◆ **Task directions**
Could you rewrite the stretch of items from "How do I perform: Click the 3.2052" through "Looking at the", changing "envelope icon" to "compose button" and keeping everything else the same? Leave the pictures out.

◆ **Recorded data**
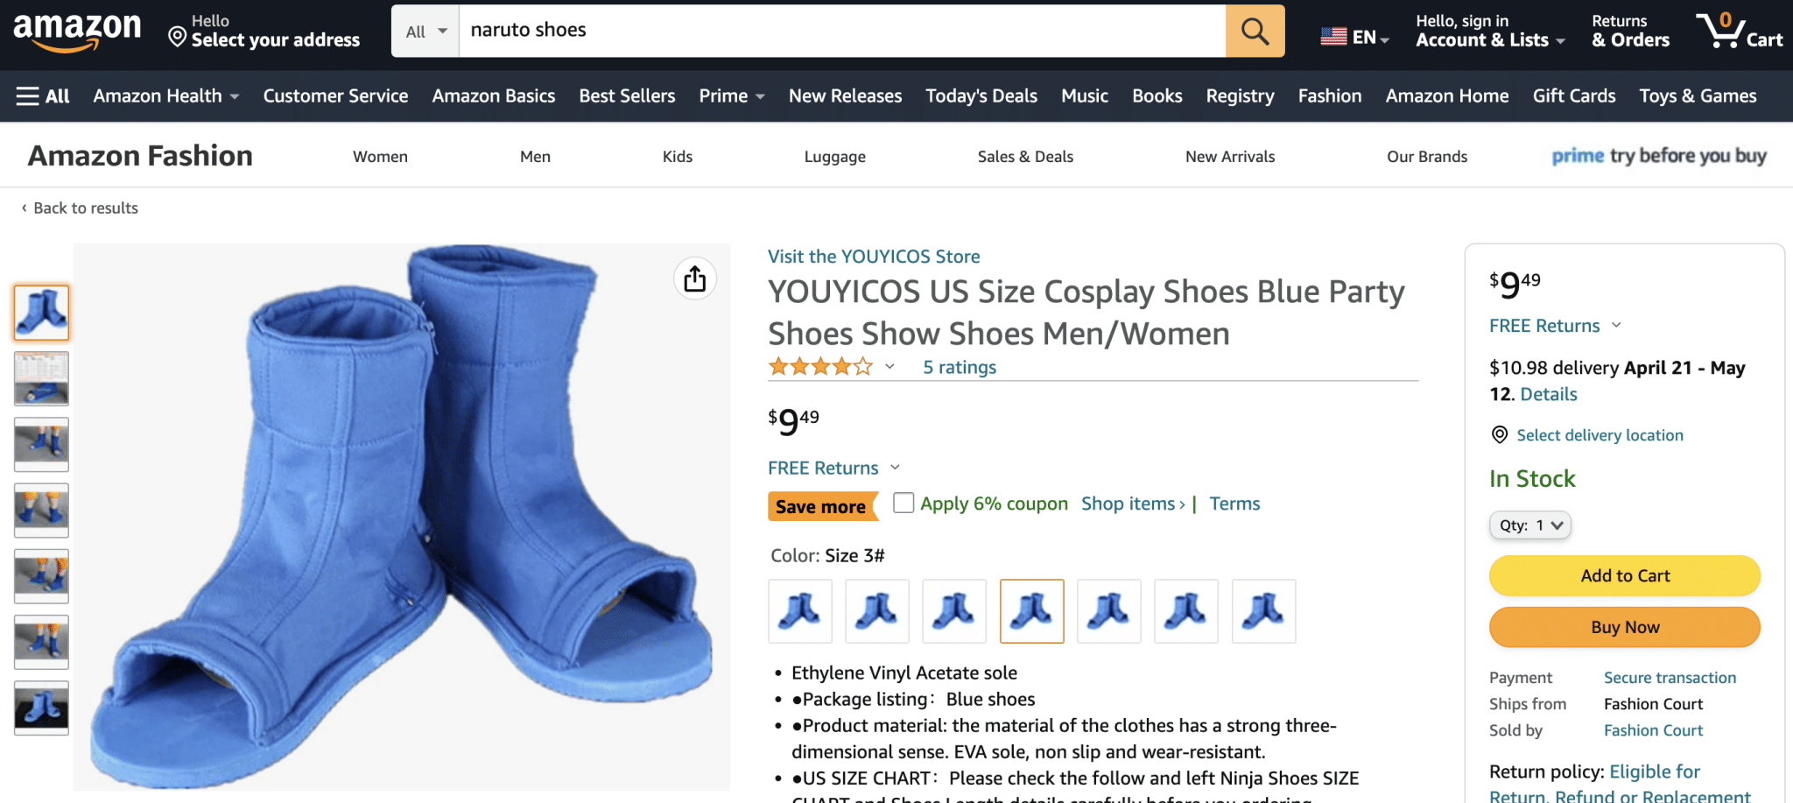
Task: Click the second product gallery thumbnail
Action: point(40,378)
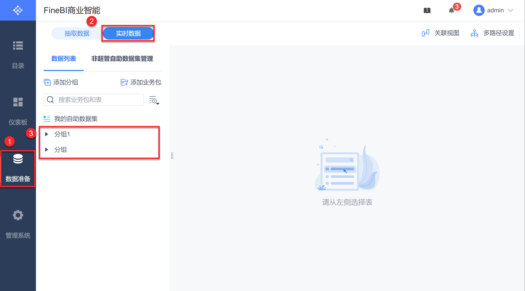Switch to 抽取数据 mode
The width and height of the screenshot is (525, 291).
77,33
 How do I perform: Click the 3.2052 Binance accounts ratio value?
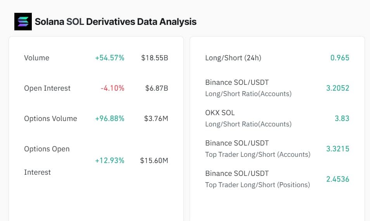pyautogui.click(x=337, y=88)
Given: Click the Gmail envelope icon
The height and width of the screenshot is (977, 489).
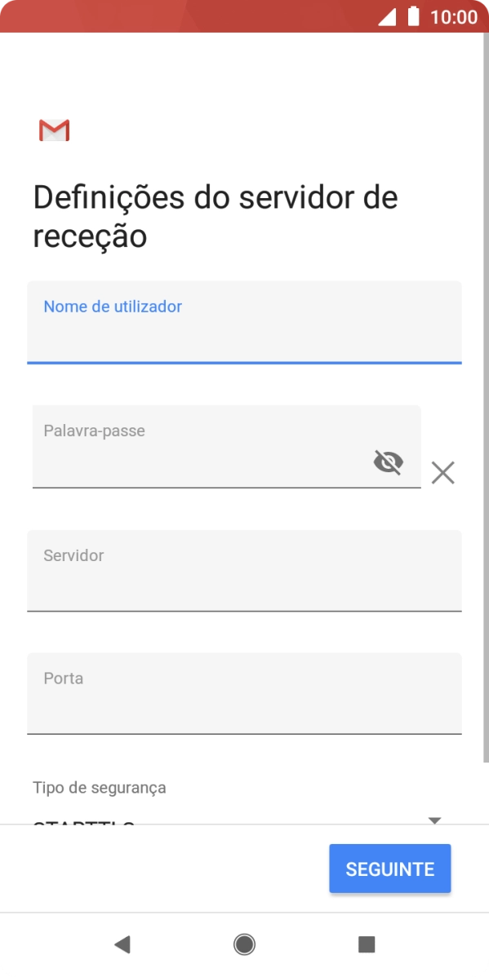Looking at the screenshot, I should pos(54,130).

---

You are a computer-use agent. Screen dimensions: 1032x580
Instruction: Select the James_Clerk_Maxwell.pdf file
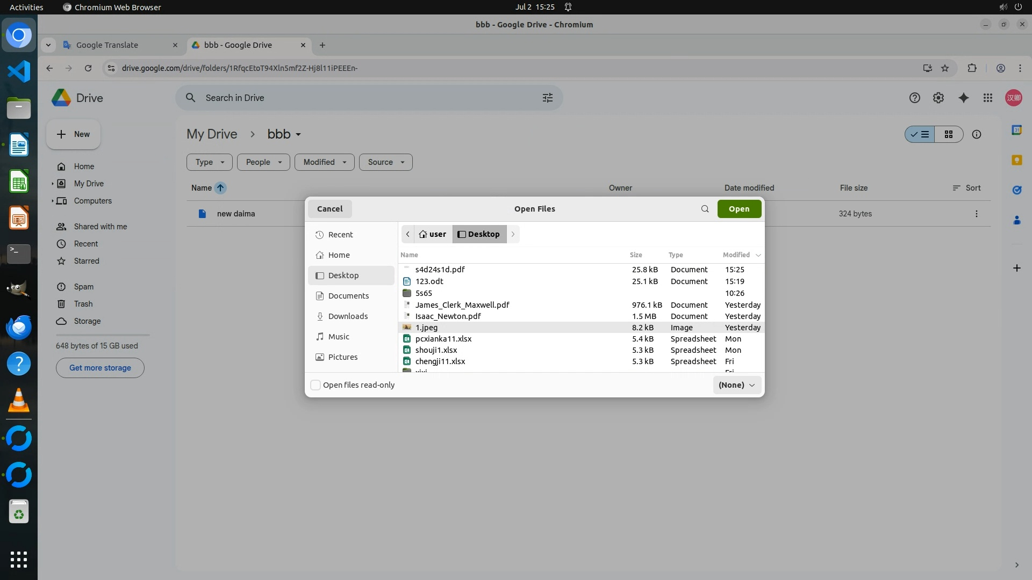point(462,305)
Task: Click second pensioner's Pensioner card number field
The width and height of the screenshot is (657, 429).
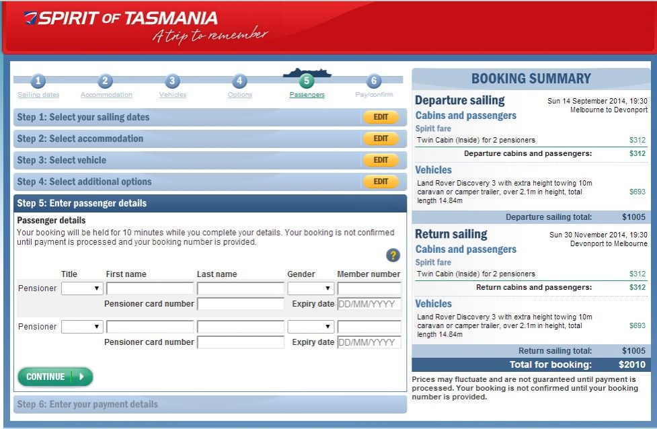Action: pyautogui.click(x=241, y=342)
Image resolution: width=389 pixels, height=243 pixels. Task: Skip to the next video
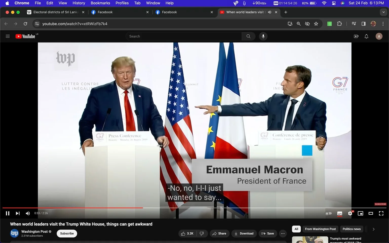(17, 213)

==

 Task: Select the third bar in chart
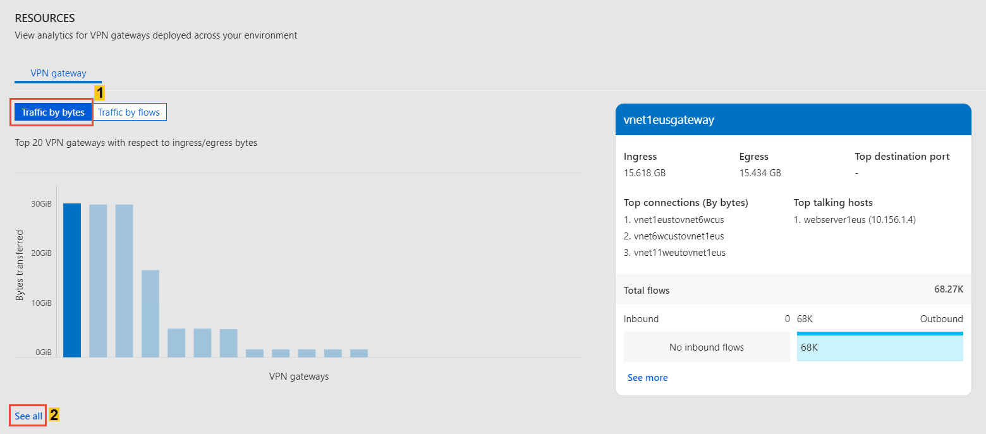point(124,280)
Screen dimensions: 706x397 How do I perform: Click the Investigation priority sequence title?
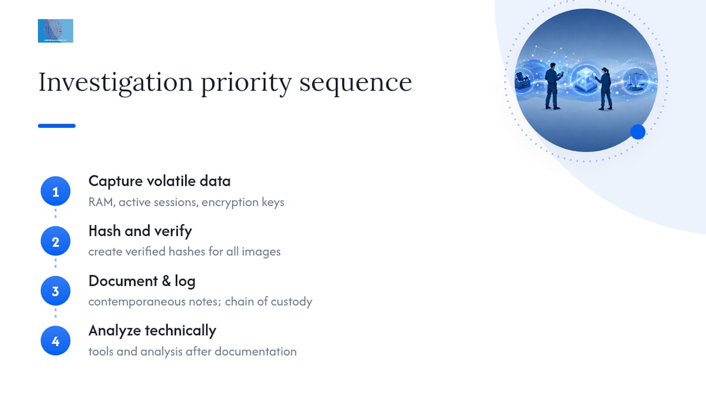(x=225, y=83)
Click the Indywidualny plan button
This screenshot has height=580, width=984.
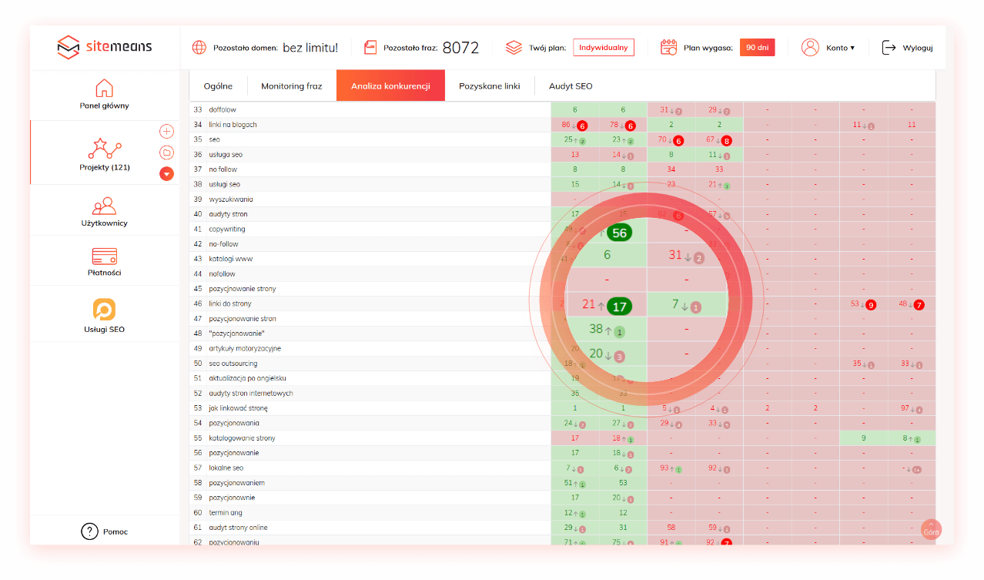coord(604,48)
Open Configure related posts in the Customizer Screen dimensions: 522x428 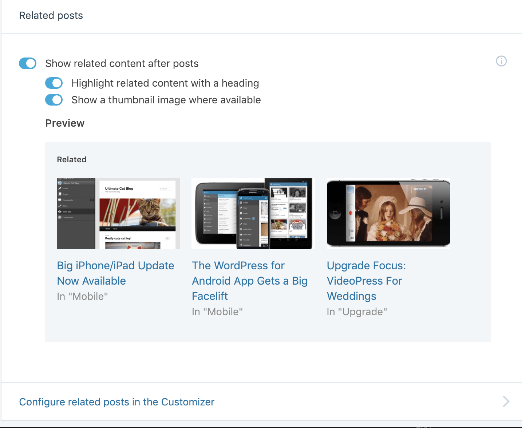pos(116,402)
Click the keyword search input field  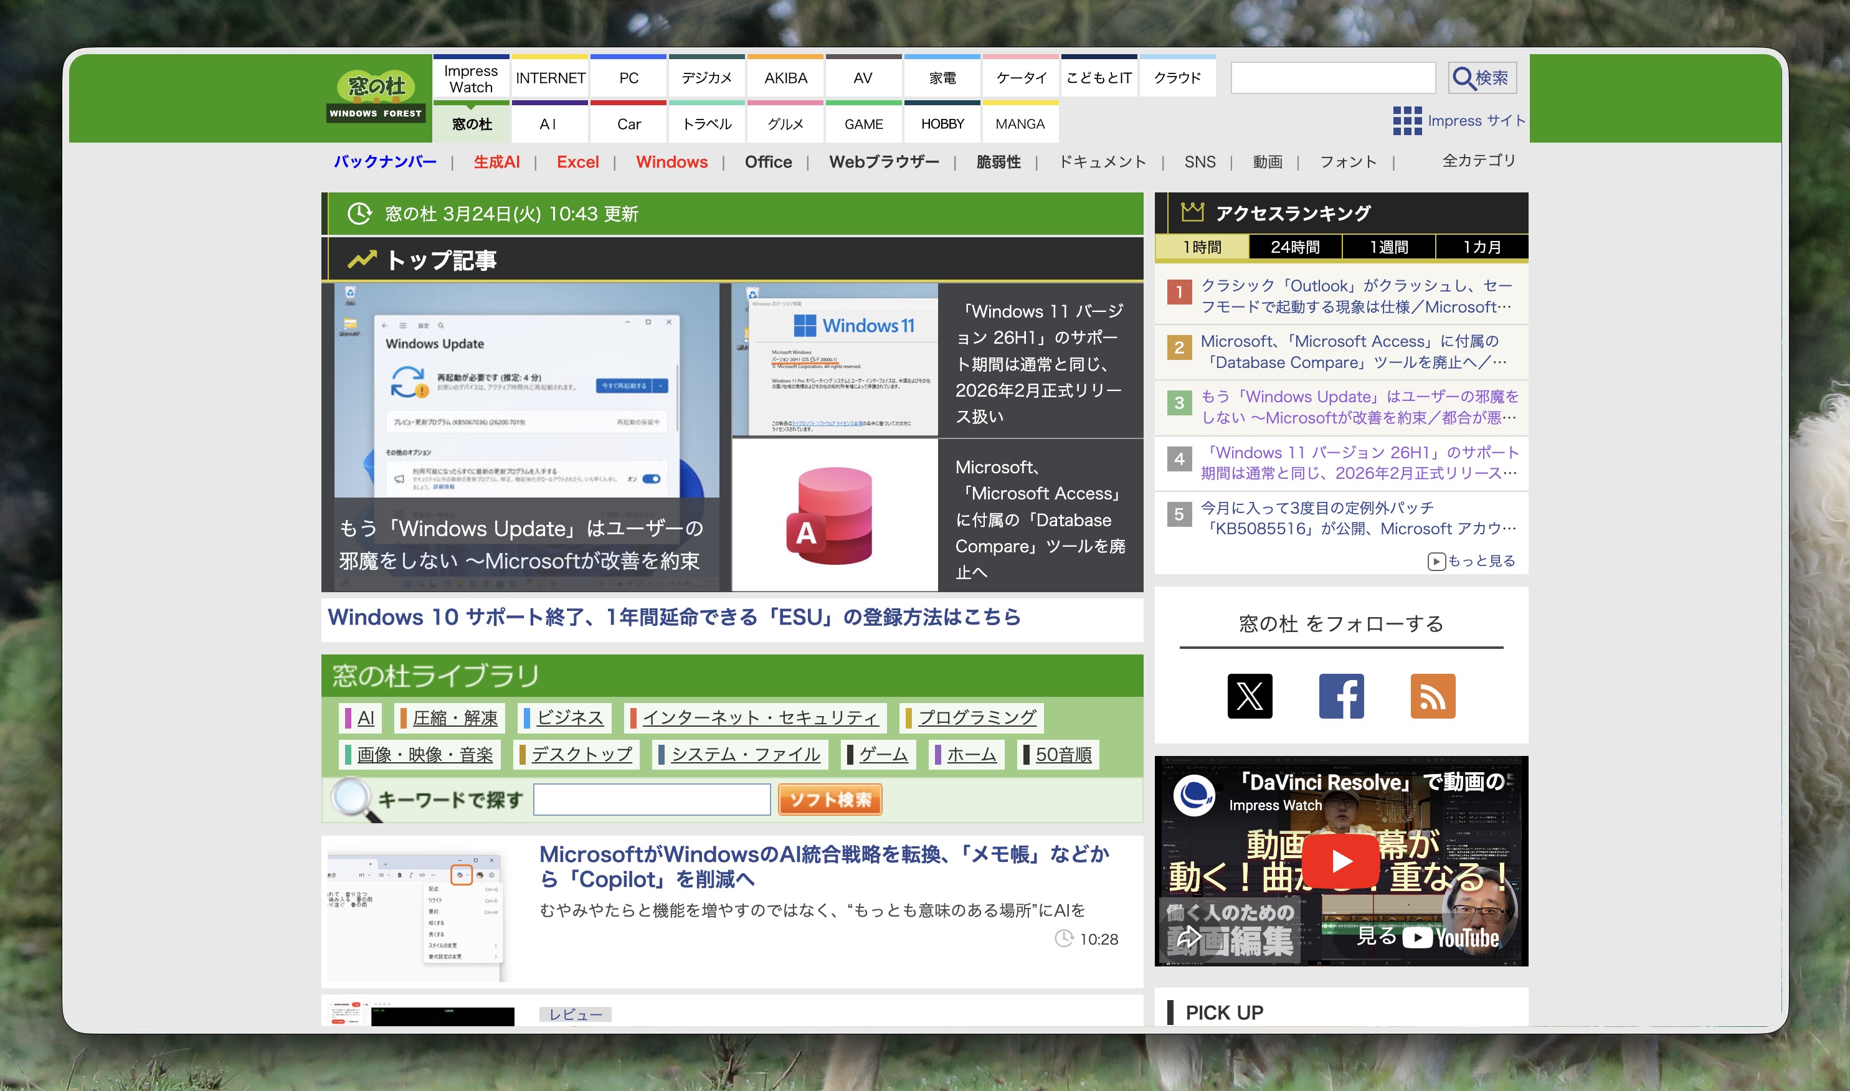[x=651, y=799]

◆ **Written response**
 How do I perform: Click the 3.2052 Binance accounts ratio value?
pyautogui.click(x=337, y=88)
Given: Click the Gmail compose button
The height and width of the screenshot is (977, 489).
Looking at the screenshot, I should pos(54,130).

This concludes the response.